A friend of theirs from Osh, who spoke to RFE/RL on condition of anonymity, says he saw the two men before they disappeared.
"Valijon disappeared first," the man said. "He was taken from his home. The next day, Saidullo was taken, also from his home. Since then, they have been missing. Nobody knows anything. Who took them and where? No one knows. We met and talked a day earlier. We went to the [immigration department] and [the human rights organization] Adilet. They told us that everything [regarding the refugee status] would be solved by 6 or 7 September. The following day, Valijon was taken around 4 p.m."
Are They In Uzbekistan?
It is not clear who took the two men and whether they were deported to Uzbekistan. But the Adilet (Justice) human rights organization says they were taken by men who said they were from the Kyrgyz Interior Ministry and are being held in Andijon.

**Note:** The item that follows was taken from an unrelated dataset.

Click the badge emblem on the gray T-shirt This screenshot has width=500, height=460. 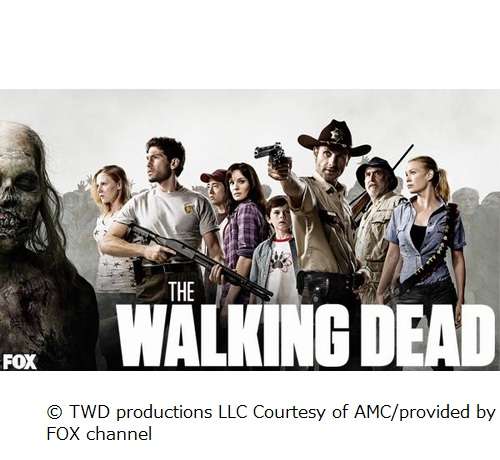pos(188,209)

"They are in a detention cell in Andijon," said Adilet Chairwoman Cholpon Jakupova. "This information was given to us by one of their friends, and he was called by [one detainee's] wife."
Jakupova did not say whether it was Bobojonov's or Shokirov's wife who passed the information about their detention.
Izatulla Rakhmatullaev, the head of the Osh-based nongovernmental organization Zakon i Poryadok (Law and Order), says he has been in contact with Bobojonov and Shokirov since they came to Osh more than a year ago. He tells RFE/RL that he inquired about the two asylum seekers immediately after hearing they were missing.
"I knew them both," Rakhmatullaev said. "Last year when Saidullo Shokirov came to me, I took him to UNHCR and registered him there. Then I helped him find shelter at my friends' home. When we heard that they had been handed over to Uzbekistan, we went to the UNHCR [and] to the immigration department. But they also said they did not know anything."
It is also unclear what charges, if any, have been brought against the men. Rakhmatullaev says Shokirov was not on the Uzbek authorities' list of wanted people.
Kyrgyzstan Criticized For Cooperation
There has thus far been no comment from Kyrgyz authorities. Jakupova says law enforcement officials pledged that an investigation will be conducted.
Kyrgyz human rights activists have stepped up criticism of the country's authorities for cooperating with Uzbek security services.
On August 9, Kyrgyzstan deported five Uzbek nationals -- including four UN refugees and one asylum seeker -- who were wanted in their home country for the alleged participation in the 2005 Andijon uprising. The move has drawn harsh criticism from the international community.
Tursunbek Akun, who chairs the Human Rights Commission under Kyrgyz President Kurmanbek Bakiev, said Bobojonov and Shokirov should be found "quickly."
"If they aren't found, there will be a big scandal," Akun said. "This will severely damage Kyrgyzstan's image. Therefore our law enforcement forces have to find them quickly."
Rakhmatullaev says numerous Uzbeks hiding in southern Kyrgyzstan also fear being forcibly returned.
'Fear And Hopelessness'
"Since the five were handed over, there is fear and hopelessness among refugees in Osh," Rakhmatullaev said. "They are leaving places where they have lived and going elsewhere. The other day, we counted [Uzbek refugees] here. There are 500 people with and without any status [in Osh]."
Rakhmatullaev expresses concern over the returnees' fate.
"Saidullo Shokirov is a disabled man," he said. "He has had surgery on his abdomen. His health is very bad. I am very worried about him. Wherever he is held, I wish he would be treated with compassion."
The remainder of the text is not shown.